▸ **Stored rows**

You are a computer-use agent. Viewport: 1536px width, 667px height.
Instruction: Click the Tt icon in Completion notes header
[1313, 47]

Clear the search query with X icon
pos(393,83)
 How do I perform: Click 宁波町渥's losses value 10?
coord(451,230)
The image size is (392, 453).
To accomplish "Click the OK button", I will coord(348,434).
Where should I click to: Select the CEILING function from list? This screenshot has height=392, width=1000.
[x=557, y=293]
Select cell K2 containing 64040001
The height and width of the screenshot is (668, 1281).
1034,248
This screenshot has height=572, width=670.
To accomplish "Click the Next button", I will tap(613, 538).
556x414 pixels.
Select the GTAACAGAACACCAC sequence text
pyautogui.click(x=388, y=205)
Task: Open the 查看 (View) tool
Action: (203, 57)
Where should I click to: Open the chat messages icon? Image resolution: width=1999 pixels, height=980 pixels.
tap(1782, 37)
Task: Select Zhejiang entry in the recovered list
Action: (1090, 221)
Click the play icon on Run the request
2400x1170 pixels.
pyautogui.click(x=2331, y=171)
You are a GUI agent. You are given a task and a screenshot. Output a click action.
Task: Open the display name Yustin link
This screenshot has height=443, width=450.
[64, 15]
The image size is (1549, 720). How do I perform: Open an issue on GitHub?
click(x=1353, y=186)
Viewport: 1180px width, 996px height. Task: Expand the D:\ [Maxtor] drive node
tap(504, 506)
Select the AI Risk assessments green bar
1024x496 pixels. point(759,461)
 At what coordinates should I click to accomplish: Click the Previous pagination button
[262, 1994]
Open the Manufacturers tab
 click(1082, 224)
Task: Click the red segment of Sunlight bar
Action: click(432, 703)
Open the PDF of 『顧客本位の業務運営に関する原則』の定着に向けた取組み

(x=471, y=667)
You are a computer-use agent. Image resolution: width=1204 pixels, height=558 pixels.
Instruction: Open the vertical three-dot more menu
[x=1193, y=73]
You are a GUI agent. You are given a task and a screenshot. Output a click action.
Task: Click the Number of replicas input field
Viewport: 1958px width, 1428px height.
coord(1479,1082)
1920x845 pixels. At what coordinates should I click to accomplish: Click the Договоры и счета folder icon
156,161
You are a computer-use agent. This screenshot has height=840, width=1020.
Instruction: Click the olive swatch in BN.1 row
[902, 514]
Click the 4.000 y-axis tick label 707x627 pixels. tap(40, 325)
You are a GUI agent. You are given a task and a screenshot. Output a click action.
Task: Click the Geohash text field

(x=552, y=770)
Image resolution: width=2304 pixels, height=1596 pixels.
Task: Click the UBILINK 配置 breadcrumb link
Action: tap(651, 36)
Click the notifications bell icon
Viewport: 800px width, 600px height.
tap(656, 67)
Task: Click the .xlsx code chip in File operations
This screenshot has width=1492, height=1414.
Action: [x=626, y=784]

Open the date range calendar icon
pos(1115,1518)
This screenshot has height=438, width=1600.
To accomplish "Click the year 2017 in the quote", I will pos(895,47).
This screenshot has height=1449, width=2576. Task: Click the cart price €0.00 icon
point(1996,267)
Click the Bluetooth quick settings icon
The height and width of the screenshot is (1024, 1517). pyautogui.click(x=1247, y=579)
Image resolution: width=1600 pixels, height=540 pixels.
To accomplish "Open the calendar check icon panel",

▸ **Task directions**
Print all of the material above again, word for word, without changing anything.

▸ **Solution for this task**
You are a computer-use agent. Viewport: 1536px width, 667px height.
Instruction: Click the Tt icon in Completion notes header
[1313, 47]

Clear the search query with X icon
pos(393,83)
 How do I perform: Click 宁波町渥's losses value 10?
coord(451,230)
The image size is (392, 453).
To accomplish "Click the OK button", I will coord(348,434).
Where should I click to: Select the CEILING function from list? This screenshot has height=392, width=1000.
[x=557, y=293]
Select cell K2 containing 64040001
The height and width of the screenshot is (668, 1281).
1034,248
This screenshot has height=572, width=670.
To accomplish "Click the Next button", I will tap(613, 538).
556x414 pixels.
Select the GTAACAGAACACCAC sequence text
pyautogui.click(x=388, y=205)
Task: Open the 查看 (View) tool
Action: (203, 57)
Where should I click to: Open the chat messages icon? Image resolution: width=1999 pixels, height=980 pixels.
tap(1782, 37)
Task: Select Zhejiang entry in the recovered list
Action: (1090, 221)
Click the play icon on Run the request
2400x1170 pixels.
pyautogui.click(x=2331, y=171)
You are a GUI agent. You are given a task and a screenshot. Output a click action.
Task: Open the display name Yustin link
This screenshot has height=443, width=450.
[64, 15]
The image size is (1549, 720). How do I perform: Open an issue on GitHub?
click(x=1353, y=186)
Viewport: 1180px width, 996px height. Task: Expand the D:\ [Maxtor] drive node
tap(504, 506)
Select the AI Risk assessments green bar
1024x496 pixels. point(759,461)
 At what coordinates should I click to accomplish: Click the Previous pagination button
[262, 1994]
Open the Manufacturers tab
 click(1082, 224)
Task: Click the red segment of Sunlight bar
Action: click(432, 703)
Open the PDF of 『顧客本位の業務運営に関する原則』の定着に向けた取組み

(x=471, y=667)
You are a computer-use agent. Image resolution: width=1204 pixels, height=558 pixels.
Instruction: Open the vertical three-dot more menu
[x=1193, y=73]
You are a GUI agent. You are given a task and a screenshot. Output a click action.
Task: Click the Number of replicas input field
Viewport: 1958px width, 1428px height.
coord(1479,1082)
1920x845 pixels. At what coordinates should I click to accomplish: Click the Договоры и счета folder icon
156,161
You are a computer-use agent. This screenshot has height=840, width=1020.
Instruction: Click the olive swatch in BN.1 row
[902, 514]
Click the 4.000 y-axis tick label 707x627 pixels. tap(40, 325)
You are a GUI agent. You are given a task and a screenshot. Output a click action.
Task: Click the Geohash text field

(x=552, y=770)
Image resolution: width=2304 pixels, height=1596 pixels.
Task: Click the UBILINK 配置 breadcrumb link
Action: tap(651, 36)
Click the notifications bell icon
Viewport: 800px width, 600px height.
tap(656, 67)
Task: Click the .xlsx code chip in File operations
This screenshot has width=1492, height=1414.
Action: [x=626, y=784]

Open the date range calendar icon
pos(1115,1518)
This screenshot has height=438, width=1600.
To accomplish "Click the year 2017 in the quote", I will pos(895,47).
This screenshot has height=1449, width=2576. Task: Click the cart price €0.00 icon
point(1996,267)
Click the Bluetooth quick settings icon
The height and width of the screenshot is (1024, 1517). pyautogui.click(x=1247, y=579)
Image resolution: width=1600 pixels, height=540 pixels.
To accomplish "Open the calendar check icon panel",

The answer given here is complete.